On average, African American foster youth spend more time within the system than other foster youth and are more likely to become Transitional Age Youth (TAY), a category of youth who transition from foster care environments and those without a stable home or proper resources. Without the critically necessary support, Transitional Age Youth often face the harsh reality of homelessness, joblessness, and ultimately, hopelessness. With limited prospects of a stable home, money, or education, Black foster youth are more likely than their peers to crossover into the juvenile legal system, leading to higher incarceration rates as adults.
The statistics prove that the current system has failed many of the clients it was created to serve. While Black residents make up about 8% of the population of Los Angeles County, African Americans represent 48% of the population receiving public aid from the Department of Public Social Services (DPSS), 27% of the people at the Department of Children and Family Services (DCFS), and 38% of the population in juvenile detention centers. Some new models, however, have shown significant promise in recent years by providing job training and connecting young people to employment and support services. Services like counseling, career mentoring, remedial learning, and help with problem-solving are essential for successful re-engagement and lasting connections.
The roadblock to success, of course, is the lack of necessary funding, based on the mistaken belief that we should spend more money on policing and incarceration.

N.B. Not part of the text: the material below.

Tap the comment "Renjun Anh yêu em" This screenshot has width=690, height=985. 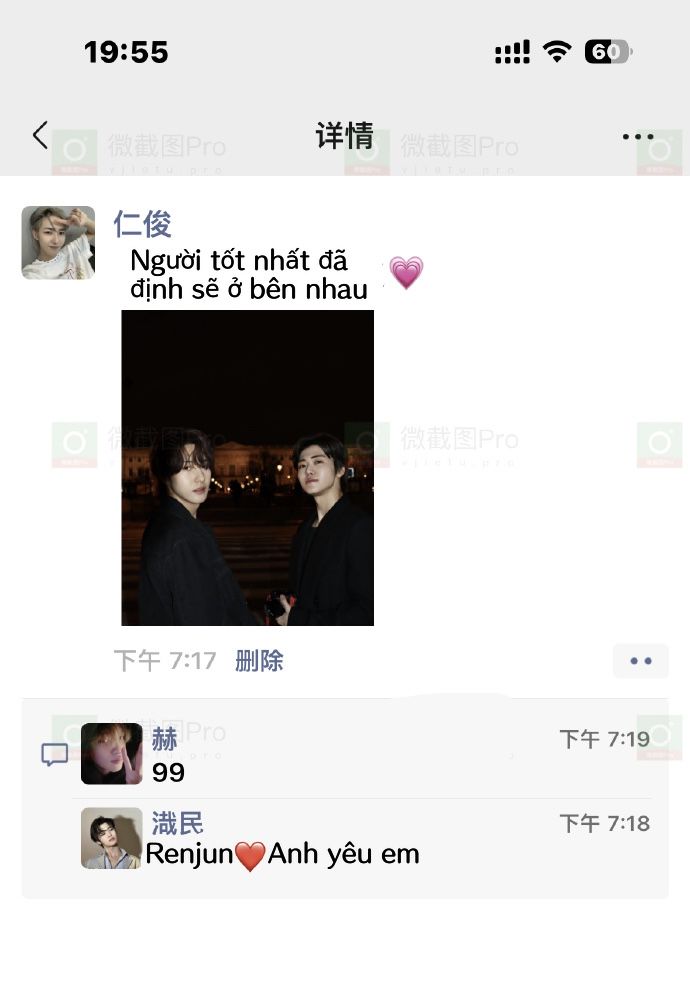(x=282, y=854)
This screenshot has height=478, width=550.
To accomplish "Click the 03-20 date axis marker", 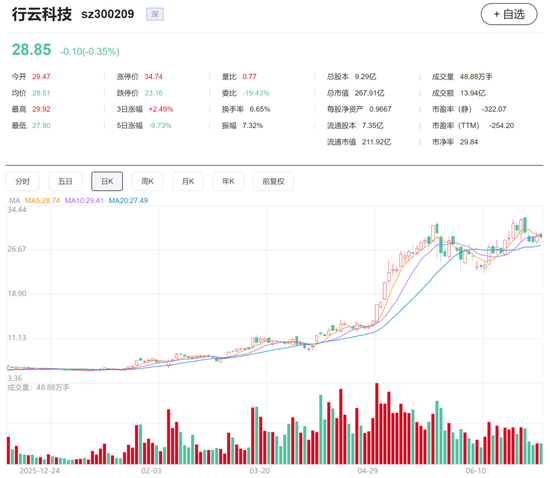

The roadblock to success, of course, is the lack of necessary funding, based on the mistaken belief that we should spend more money on policing and incarceration. What would happen, however, if we choose to invest in our young people, including our Transitional Age Youth, instead of ignoring or incarcerating them? In that case, our economy would thrive on the strength of the pool of talent that we currently overlook. As a collateral benefit, the cost of policing, the incarceration of adults, the homelessness crisis, and other related issues would go down.
Until that dream becomes a reality, the Los Angeles Urban League believes there is an urgent need and opportunity for non-governmental organizations to step in to provide best-in-class wraparound social services for Black foster youth. In this effort, the Los Angeles Urban League has started a pilot program that aims to shrink the statistics and provide industry-leading services to Black foster youth in Los Angeles County. Our Project STAR (Supporting Transitional Age Residents) pilot initiative focuses on career counseling, skills training, financial empowerment, and parent/family enrichment for Black foster youth and families. The Los Angeles Urban League is not the first or the only organization to focus on these issues; hopefully, we will not be the last.
These children did not create their circumstances, but together we have an opportunity to provide an alternate path forward that includes career opportunities in high-in-demand industries and greater economic security. Programs like Project STAR can change lives and create concrete social and economic gains. Still, unless we are willing to make system changes at the city, county, and state levels in support of our foster youth, we cannot make real progress. In the words of the ancient African proverb, it takes a village to raise a child.
The Los Angeles Urban League welcomes you to join our village.